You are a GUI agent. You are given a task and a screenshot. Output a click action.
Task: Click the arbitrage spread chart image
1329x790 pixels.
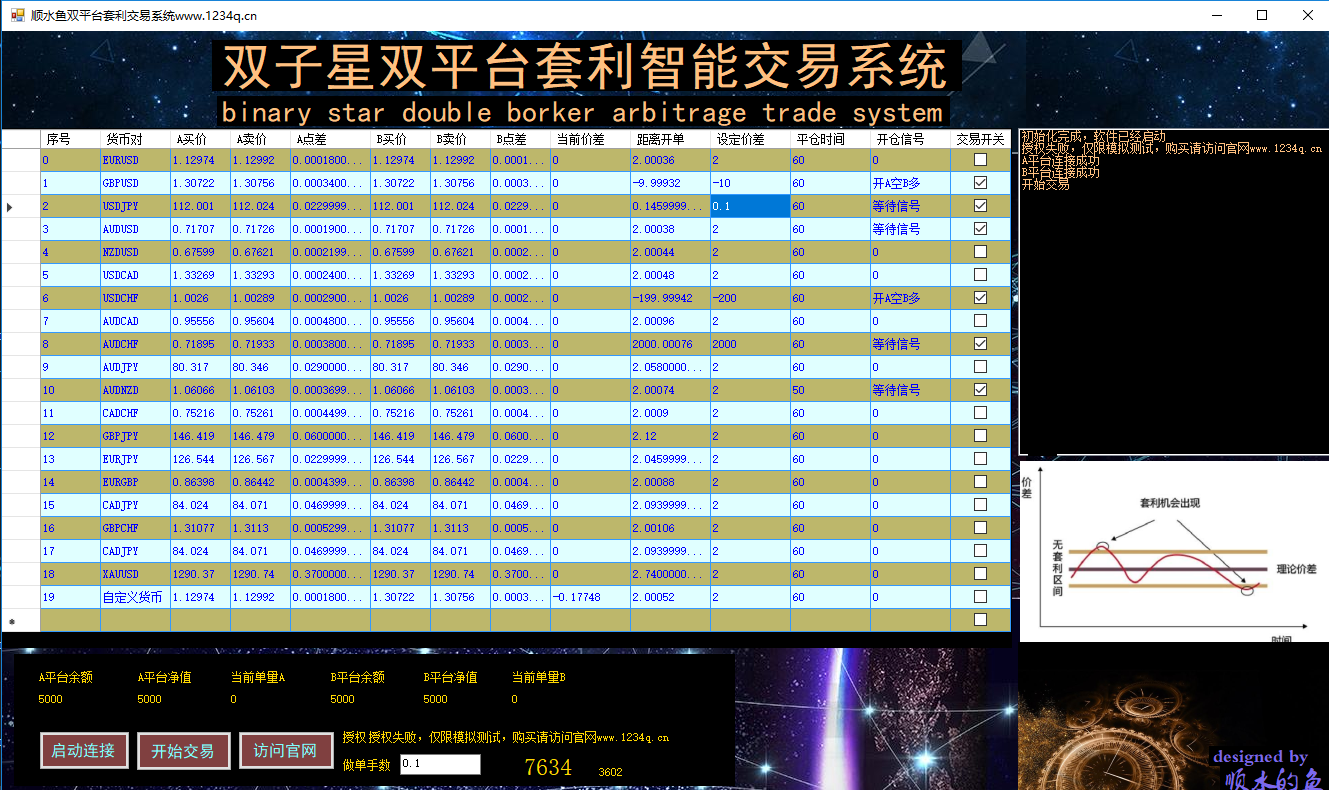point(1173,551)
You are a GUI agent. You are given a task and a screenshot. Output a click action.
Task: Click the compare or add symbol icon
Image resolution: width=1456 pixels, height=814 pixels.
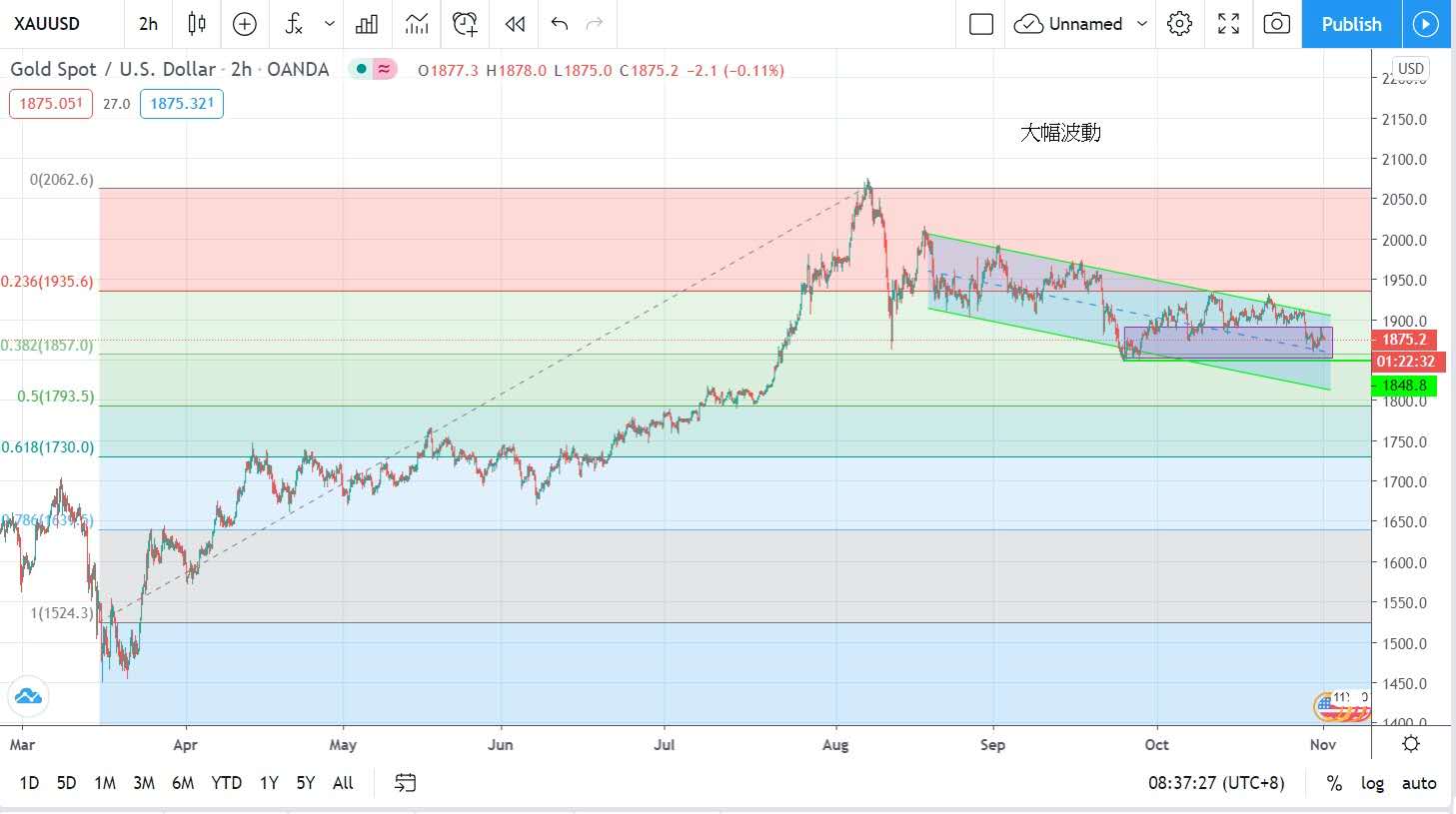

============

• TASK REQUIREMENTS:
What this calls for is the material above set down exactly, pictures excluded.

• SOLUTION TO THIS TASK:
You are a GUI agent. You are given a task and a screenshot. Output a click action.
Task: Click the arbitrage spread chart image
1329x790 pixels.
point(1173,551)
You are a GUI agent. You are given a task and a screenshot. Output a click action.
Task: Click the compare or add symbol icon
Image resolution: width=1456 pixels, height=814 pixels.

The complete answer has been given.